作業内容 ->
[1] クッキー規制に関する文章から、「ユーザのプライバシー保護を目」を含む語句で始まり「ねないため、注意が必要です。」の後で終わる部分を、一字も変えずに書き写せ。
[2] 次の(a)〜(c)がクッキー規制に関する文章の内容と合うかどうか、それぞれ「はい」か「いいえ」で答え、判断の決め手となる文章中の語句をそのまま引用せよ。
(a) Cookie規制には、法律による規制とブラウザ各社によるベンダー規制の二つの側面がある。
(b) 法規制への対応は、マーケティング部門だけで完結できる。
(c) Chromeでは、サードパーティークッキーの全面排除は予定されていない。

出典 ->
═══

2024年、サードパーティクッキー(3rd party cookie)に対する主要ブラウザ各社によるベンダー規制は、ひとつの転換点を迎えます。Chromeにおいてもサードパーティークッキーの全面排除が始まることから、今後は実質的な活用が不可能になるとの見方が大勢を占めています。
ユーザのプライバシー保護を目的としたCookie規制には、法律による規制と主要ブラウザ各社によるベンダー規制の2つの側面があります。特に法規制への対応については、マーケティング部門やシステム部門のみならず、法務を含む企業内の複数の部門にまたがって対応する必要があり、しかるべき部門がイニシアティブをとらないと対応が後手に回ってしまい、法令違反のリスクを負うことになりかねないため、注意が必要です。
ビジネスにおいて、Webマーケティングが重要な取組みのひとつであることには変わりなく、企業はいかに影響を抑えた持続可能な仕組みを構築し、運用するか、マーケティングに活用するデータ戦略の転換が迫られていると言えます。

═══

データ ->

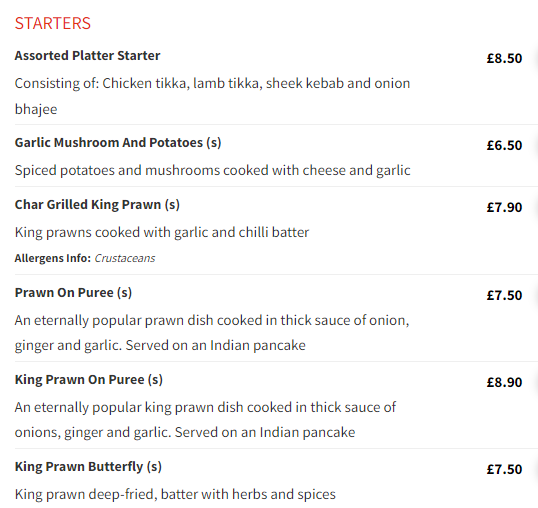538x508 pixels.
Task: Click Prawn On Puree description text
Action: 212,333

═══

解答 ->
[1]
ユーザのプライバシー保護を目的としたCookie規制には、法律による規制と主要ブラウザ各社によるベンダー規制の2つの側面があります。特に法規制への対応については、マーケティング部門やシステム部門のみならず、法務を含む企業内の複数の部門にまたがって対応する必要があり、しかるべき部門がイニシアティブをとらないと対応が後手に回ってしまい、法令違反のリスクを負うことになりかねないため、注意が必要です。

[2]
(a) はい。「法律による規制と主要ブラウザ各社によるベンダー規制の2つの側面があります」
(b) いいえ。「マーケティング部門やシステム部門のみならず、法務を含む企業内の複数の部門にまたがって対応する必要があり」
(c) いいえ。「Chromeにおいてもサードパーティークッキーの全面排除が始まる」